OPINION
Voices from the Idaho EdNews Community

For more than a decade, Idaho policymakers have talked seriously about modernizing the state’s K–12 funding system. Again and again, task forces and legislative committees have reached the same conclusion: Idaho’s school finance model is outdated, overly prescriptive, and poorly aligned with how students learn and schools operate today. Yet despite broad agreement on the problem—and a dramatic increase in education spending—the system remains largely unchanged. Predictably, student outcomes have remained largely flat as well.

This disconnect should force us to confront an uncomfortable truth: more money poured into a rigid, industrial-era system will not produce better results. What Idaho needs now is a smarter approach—one that pairs flexibility with accountability. Nowhere is that opportunity clearer than in Idaho’s high performing public charter schools.

Idaho’s charter sector is growing, in demand, and relatively high-performing. These schools were created to innovate—to rethink staffing, schedules, instructional models, and the use of technology. Yet Idaho is the only state in the nation that subjects charter schools to both strict compensation controls and restrictive staffing rules. In practice, this means charter leaders are often forced into the very instructional models they were designed to escape.

At the center of the problem is Idaho’s resource-based funding formula and its close tie to the state’s career ladder. Charter schools receive funding based on staff allowances and teacher salary placements determined by state-preferred credentials and years of service. Schools may hire talented educators who do not fit those narrow criteria—career-changers, out-of-state teachers, or professionals from industry—but doing so often means sacrificing funding and competitiveness in compensation.

The result is a powerful incentive to comply rather than innovate. Charter leaders report that after meeting career-ladder requirements, documentation mandates, and salary minimums, there is little money left for performance incentives, hard-to-staff subjects like math and science, instructional technology, or new learning models. Staffing flexibility exists in theory, but in practice schools face financial penalties and administrative hurdles if they deviate from the traditional one-teacher-per-classroom structure.

This rigidity is especially damaging at a time when education is changing rapidly. Technology, blended learning, artificial intelligence, and team-based instructional models all offer the potential to make teaching more sustainable and learning more effective.
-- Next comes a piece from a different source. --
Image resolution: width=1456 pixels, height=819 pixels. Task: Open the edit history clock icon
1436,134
Yet Idaho’s rules still assume a full day of instruction delivered by a single, credential-specific “teacher of record,” documented repeatedly throughout the year. Schools that experiment risk losing funding over technical compliance errors rather than educational failures.
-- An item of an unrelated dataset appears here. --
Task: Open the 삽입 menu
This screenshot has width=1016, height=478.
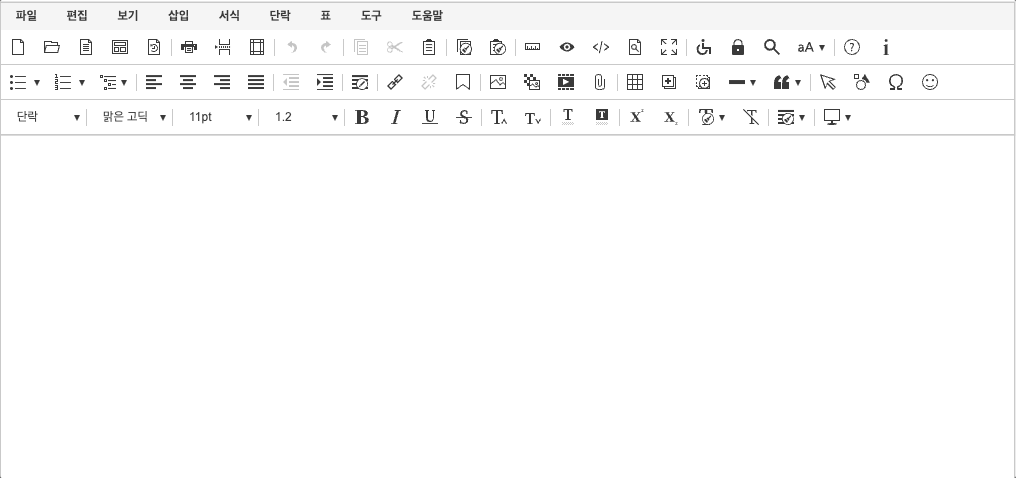Action: (178, 16)
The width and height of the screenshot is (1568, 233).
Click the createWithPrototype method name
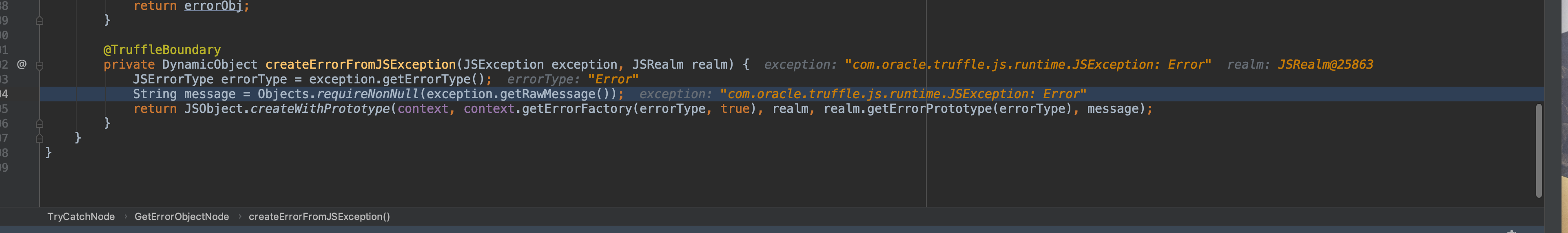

Other states have taken a different approach—and Idaho should learn from them. States like Texas and North Carolina exempt charter schools from traditional salary schedules or convert resource-based funding into per-pupil amounts, allowing school leaders to design compensation and staffing models that fit their mission. Research consistently shows that when schools have real control over teacher pay and staffing—combined with clear accountability for results—student outcomes improve significantly.
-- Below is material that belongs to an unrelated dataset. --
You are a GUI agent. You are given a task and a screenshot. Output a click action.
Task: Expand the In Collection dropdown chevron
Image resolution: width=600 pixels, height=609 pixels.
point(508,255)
This is where the idea of earned autonomy becomes so compelling. Idaho does not need to overhaul its entire funding system to move forward – although we’d support this move if the politics could allow it. Instead, it can recognize that high-performing charter schools have already earned greater freedom. These schools operate under extraordinary accountability: enrollment is voluntary, performance expectations are high, financial audits are mandatory, and authorizers have the authority to close schools that fail to deliver results.

In other policy areas, Idaho has already acknowledged this reality. High-performing charter schools can receive longer charter renewals and access credit enhancements that lower facility financing costs. Extending this logic to compensation and staffing is the natural next step.

Earned autonomy is not deregulation without guardrails. It is a trade: more operational freedom in exchange for continued—and even heightened—accountability for student outcomes. It trusts those closest to students to decide how best to deploy resources, while insisting on clear evidence that those decisions are working.

Idaho’s charter schools are ready to lead. They have the demand, the track record, and the accountability structures already in place. What they lack is the freedom to fully align their resources with their educational vision. If Idaho is serious about improving student outcomes rather than simply preserving systems, it’s time to let its strongest charter schools show what real autonomy can achieve.

Terry Ryan is the CEO of Bluum and Board Chair of the Idaho Charter School Association. Matthew Joseph is a Senior Policy Advisor at ExcelinEd.

Editor’s note: Bluum and Idaho Education News are both funded on grants from the J.A. and Kathryn Albertson Family Foundation.